Looking at microbes to explain different baby head sizes

                              

Breaking down the microbiology world one bite at a time


Looking at microbes to explain different baby head sizes

Gestational diabetes mellitus (GDM) is hyperglycemia (excess sugar) during pregnancy that can lead to complications like pre-term labor and breathing difficulties. Studies in the past have shown that transferring microbiota from humans suffering from GDM into healthy pregnant mice causes the mice to develop GDM, implying that the gut microbiome plays a crucial role in GDM. It is not understood entirely whether microbiome changes in GDM results in altered development of the infant.

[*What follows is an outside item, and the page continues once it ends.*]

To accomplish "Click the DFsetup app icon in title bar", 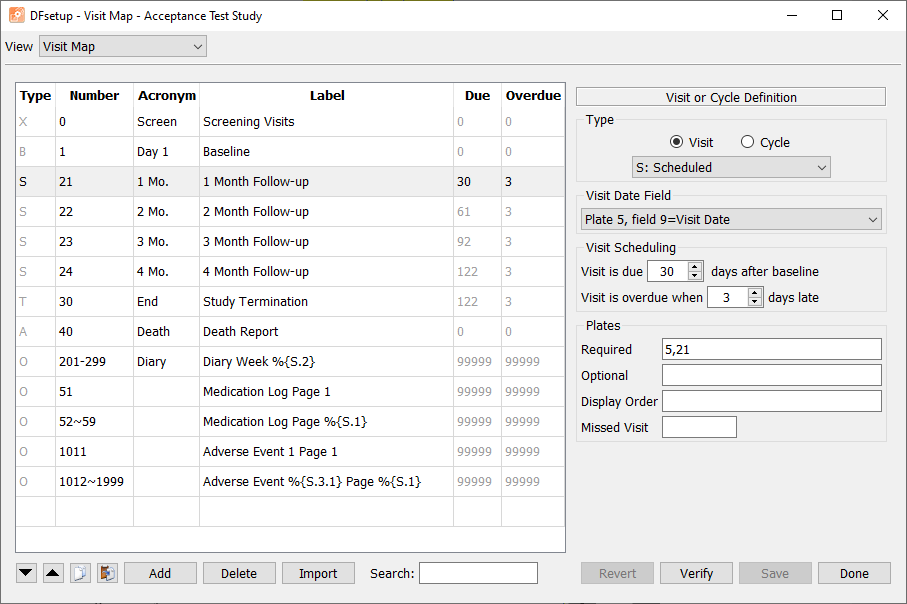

So a research group followed pregnant mothers with GDM in Hong Kong through their pregnancy and their infants during the first year monitoring the microbiome and other clinic parameters of health. They had some interesting findings.

While women with GDM had fewer different types of microbes in their gut, their infants had more varied microbes than healthy controls. The reduced diversity of microbes in the women with GBM is linked to glucose intolerance and affects metabolic health. Both our cells and microbes help in digestion. So when the microbiome is altered, our metabolite levels could also be affected. Hence GDM alters microbial diversity both in women and their infants.

Of course pregnancy itself changes the microbiome. Wondering why? In order to accommodate the growing fetus, pregnant women’s bodies need to undergo some changes and these changes are communicated by chemical messengers called  hormones. Hormones like estrogen and progesterone increase radically during pregnancy. Increasing hormone production is not a standalone change that can be made, the metabolic pathway needs to be altered to allow for increased hormone production, thus resulting in changing the food sources available for the gut microbes and therefore shifting their composition just like how the birds and insects visiting your garden change when you change the plants in your garden.

Moving to the infants, the GDM leaves its impact on one year olds where GDM infants have higher presence of potentially pathogenic bacteria. This can be linked to a couple of different things. One of the biggest sources of microbiome in infants is from the mother. The infant is exposed to maternal microbiomes and that acts as a starting pool which over time can also be exposed to newer microbes from the environment. So if GDM mothers have altered microbiomes, one would expect similar changes in the infants. Another factor can be differentially utilization of metabolites given the hyperglycemic background during the development of the fetus.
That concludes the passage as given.